Jess looked away for a moment, clenched and unclenched her jaw, then looked back at Betsy. "I didn't realize that the two of you were married until just recently. You know, when I joined, both you and Casey were called Brides, and I just assumed that the Messenger had always had Brides. I just – I wanted to say I'm sorry."

Betsy smiled a little. "That's very thoughtful of you, Jessica. Thank you." Determinedly, she picked up the brush and went back to work.

"How could you bear it?"

"It was hard."

For a moment it seemed like that was all she would say. Then she sucked in a breath. "Oh, you know, the, the physical aspect of marriage – wasn't that important to me. I actually, I actually had – some problems with it. Nick was very patient and very sweet, but when Casey came along – In a way, I didn't blame him."

Jess shook her head, very slightly.

"And she was good for him, in a way, all that energy. What was good for Nick was good for Lifeblood, you know. At first I resented her ferociously, but after a while I realized that – my part of him, the trust he had in me, the way we could communicate, the way he made me feel safe – that was all still there. Casey brought out the side of him that made Lifeblood grow. She encouraged him to do what needed to be done. So when you came along, with your intelligence and the ideas you had, it didn't surprise me, really. I didn't blame you. And there was still that part of Nick that was all mine. And always will be."

With incredible casualness, Jess went back to painting as she said, "Still, it's really lucky that Clark happened to come by here that night. The night Nick died. A lot of people, the detectives especially, might have thought you had good reason to kill him."

"As if I would care what the damned Misled would think."

Betsy's tone was so sharp that Jess looked up, startled. "I could tell from the questions they asked me, the relentlessness, I could tell they thought I had some hand in it.
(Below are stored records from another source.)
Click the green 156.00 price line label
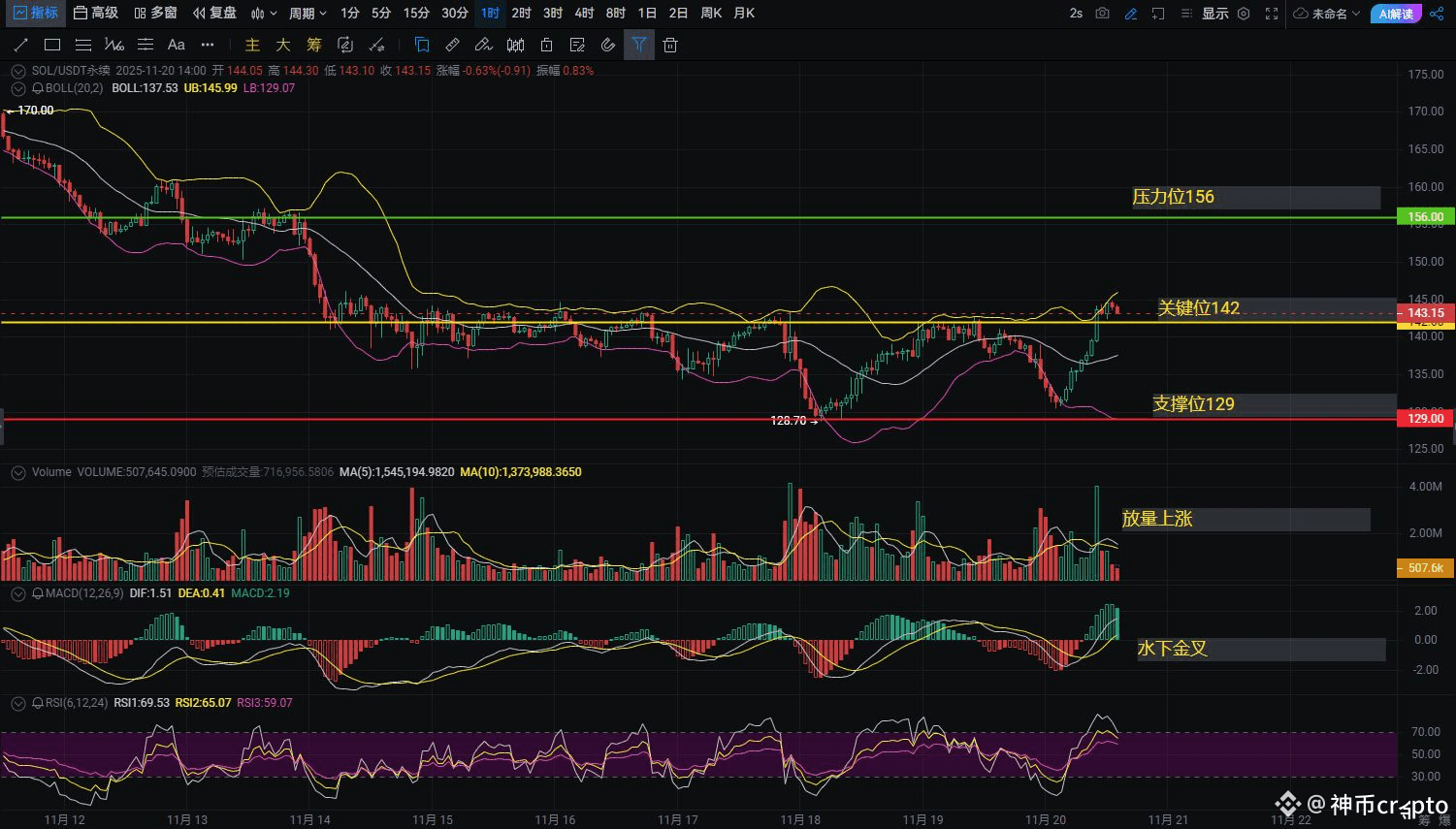Viewport: 1456px width, 829px height. coord(1425,217)
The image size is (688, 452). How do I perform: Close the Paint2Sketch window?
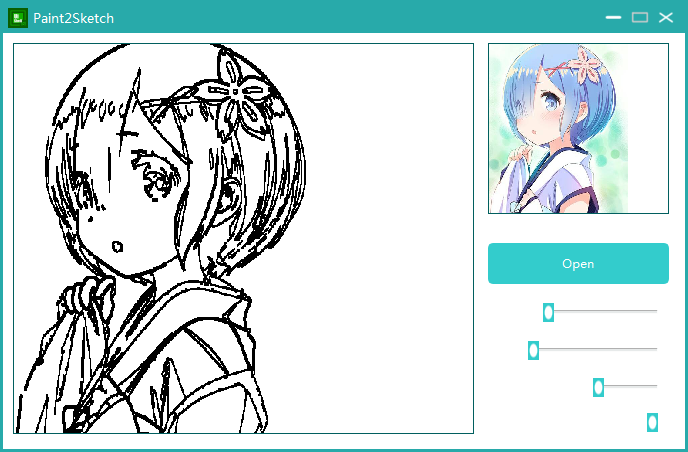(x=666, y=18)
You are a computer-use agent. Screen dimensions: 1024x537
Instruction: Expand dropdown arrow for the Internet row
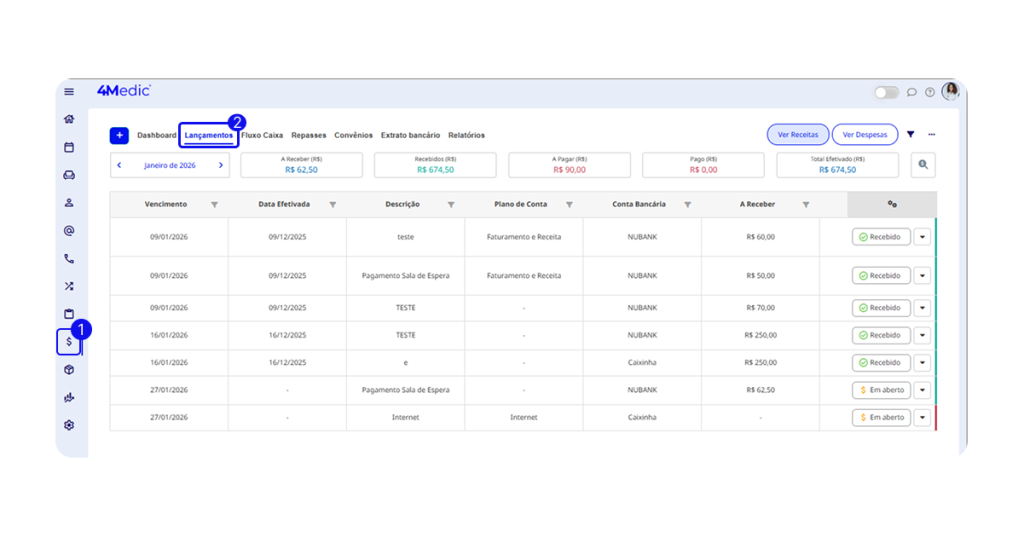click(x=922, y=417)

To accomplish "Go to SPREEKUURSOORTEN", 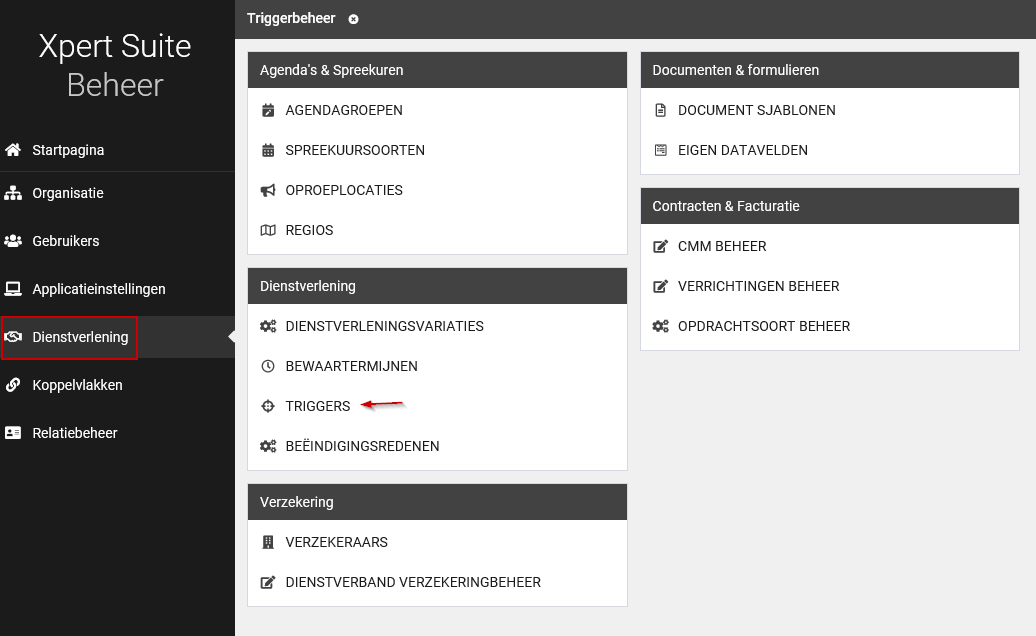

Or that I might make a good scapegoat. They would have laid the blame on any of us if they could have. They were determined to prove that Lifeblood was corrupt and murderous. I would have given any of our members an alibi, I would have accepted an alibi from any of us, before I let any of us be in peril of being falsely accused."

After a moment, Jess began, "So did you – " but Betsy wasn't through, although her voice became calmer. "I understand that you want to have faith in people, even the Misled, Jess. You're very young, and you have a good heart, so you assume everyone can be saved. That was why you were against establishing the Damned status among the Misled. But you were wrong. Some of the Misled really are lost beyond redemption. Some of them are – terribly cruel, even while they show a shiny perfect surface to the world. Some of them really are damned."

Jess nodded, slowly.

"We need to protect ourselves from people like that. Reaching out to them poisons us with their filth. Nick understood that."

She blinked hard and focused on painting. "He understood a lot of things."

"He did."

After a moment, Jess took a breath. "After what you were saying, I feel terrible asking for this favor, but it keeps – I keep having the feeling that this is important, for some reason, and I was hoping that you could, could talk to Clark. On my behalf."

"What is it?"

"I wanted to be by myself in Nick's office. With his urn. I wanted to – commune with him, in a way, not like Casey, I don't think he'll speak to me, but just be there with what remains of him. It's – I know it's incredibly rude of me to ask this of you, but I asked Clark about it once, and he said no, and I was wondering if you could maybe speak to him on my behalf."

Betsy's expression was mildly puzzled. "Why do you need me to ask Clark about the office?"

"Well, he has the key."

Betsy smiled demurely and, even before she reached into her pocket for a keyring, Jess had closed her eyes with a Stupid-Me look. "Of course you have a key."

"Of course I have a key." Delicately, she was freeing it from the ring. "I was the only one that Nick would allow in his office without his being there."

She extended the key.

"Do you – mind?" Jess asked, as if in spite of herself.

Betsy smiled. "It's just his ashes."

"I was planning on going to bed now, since I get up at four. Would you mind if I kept this until tomorrow?"

"No. I don't go into the office much now. The urn makes me so sad. Dishes – well, food is for living people."

Jess stood, and then quickly, as if on impulse, leaned forward and kissed the top of Betsy's head. "Thank you."

"You're welcome. Sleep well."

Jess kept to a normal pace walking to the trailer door, but the moment she was outside she ran for the house's front door.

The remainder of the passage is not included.